En 1915, sus gritos fueron respondidos, Louise Agostini, esposa de Jean Neuhaus Jr, diseñó la primera boleta (de boleta, término francés para «paquete pequeño de productos»), una caja en la que los chocolates podían empacarse de manera segura. También era un diseño estéticamente maravilloso, simple pero elegante, fácil de llenar y cerrar con sus solapas elegantemente aseguradas con una cinta. Para deleite de las otras casas de chocolate de la época, Jean Neuhaus decidió no patentar esta invención, y es por eso que hoy en día todos los fabricantes de chocolate belgas de primer nivel venden sus chocolates en esta caja de regalo atemporal.

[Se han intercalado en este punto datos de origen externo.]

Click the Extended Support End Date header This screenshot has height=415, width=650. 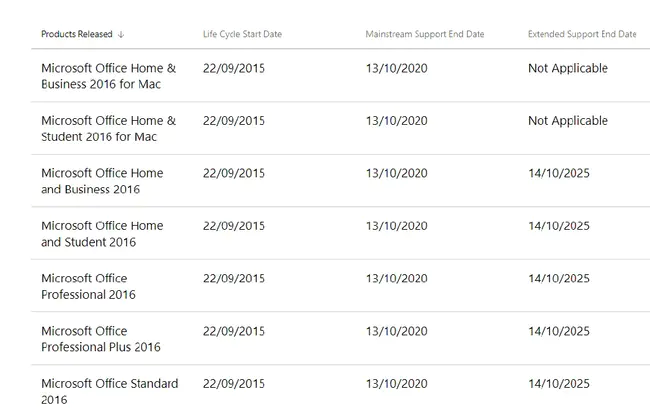pos(582,34)
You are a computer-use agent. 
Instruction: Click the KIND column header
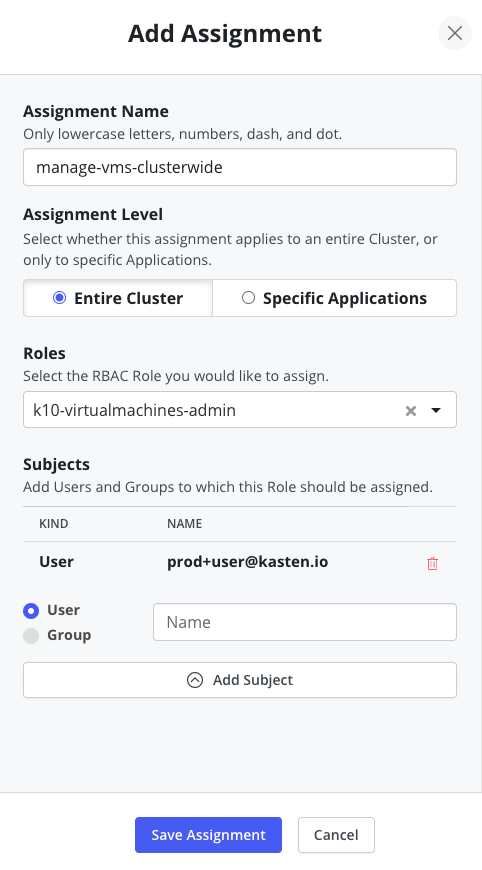(x=54, y=524)
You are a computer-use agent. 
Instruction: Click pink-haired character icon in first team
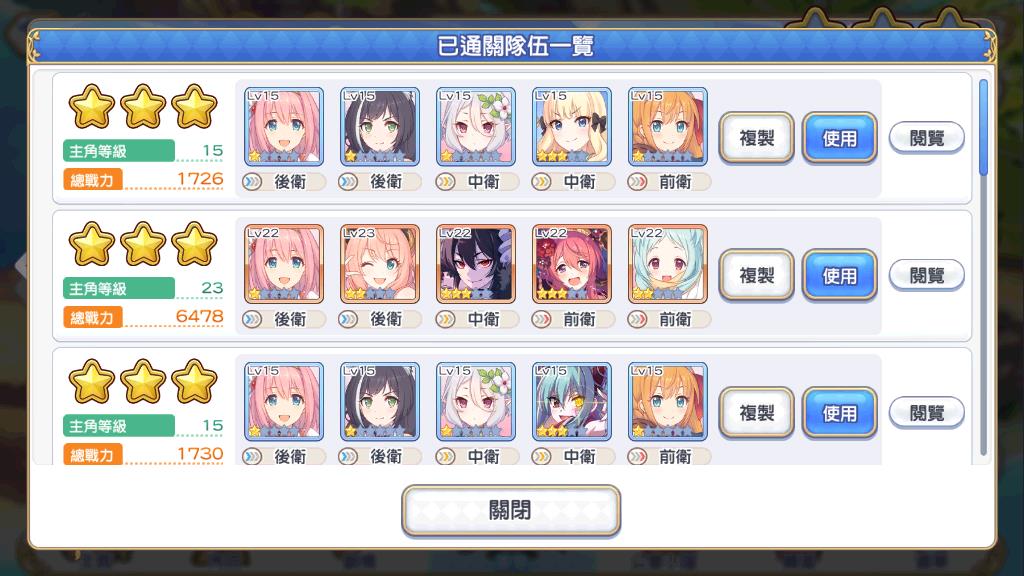(283, 126)
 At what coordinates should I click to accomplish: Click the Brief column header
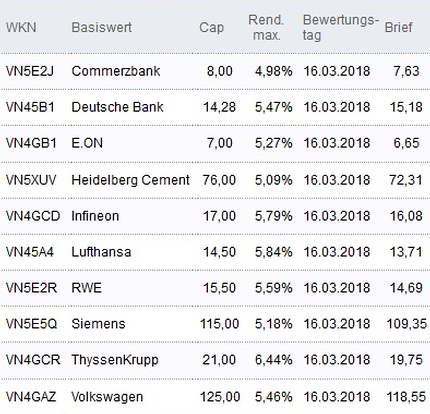pyautogui.click(x=398, y=27)
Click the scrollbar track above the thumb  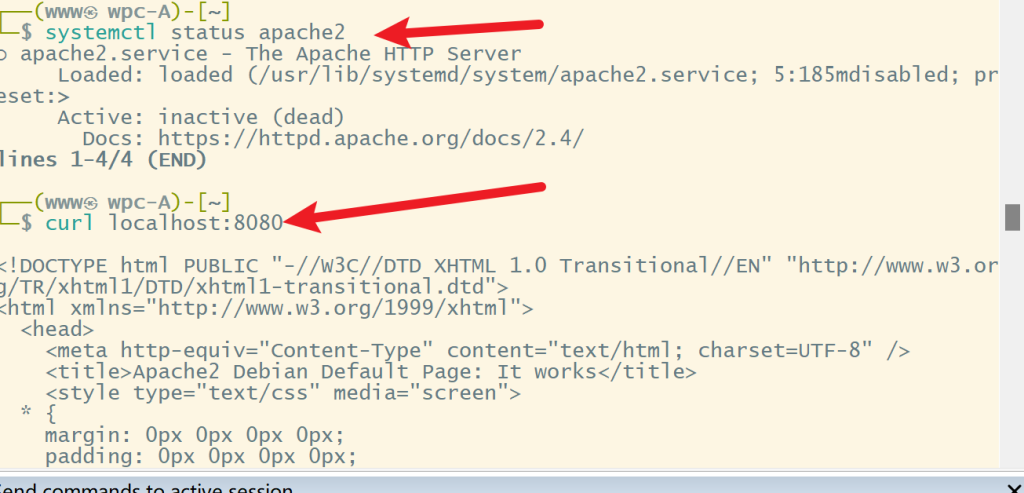click(x=1012, y=100)
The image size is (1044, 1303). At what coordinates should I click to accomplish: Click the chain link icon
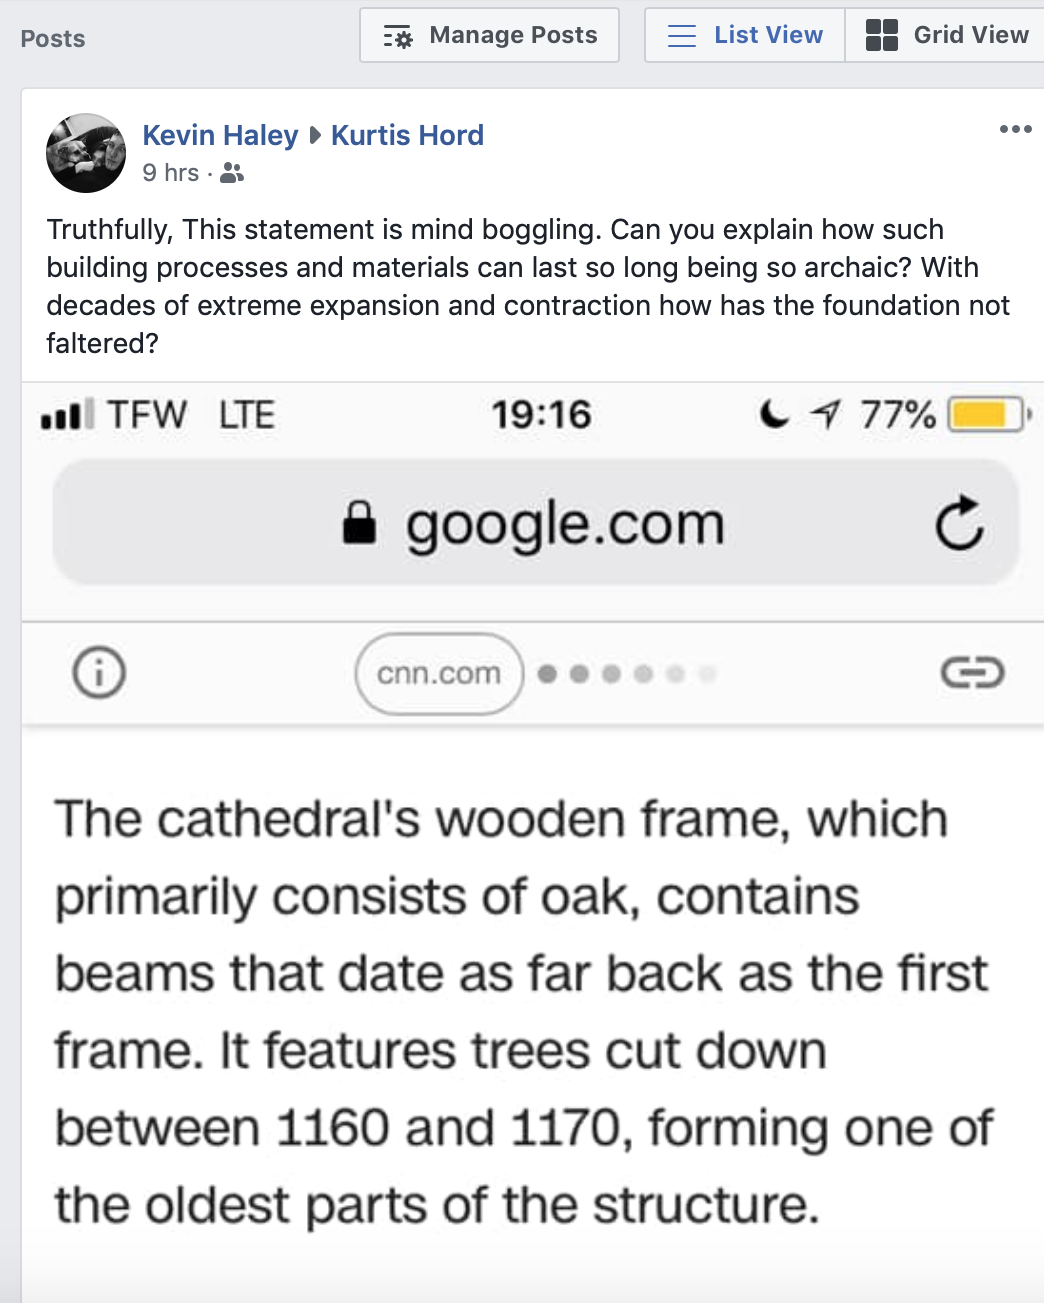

Cien años después, los maestros chocolateros belgas utilizan la boleta más que nunca, de hecho, esta caja puede considerarse la firma de los mejores chocolateros belgas. Si bien se han producido algunos cambios menores en el diseño a lo largo de los años para permitir procesos de fabricación más eficientes, la simple belleza estética de esta caja de regalo sigue siendo la misma, lo que la convierte en uno de los artículos más reconocibles en el mundo de los alimentos de lujo.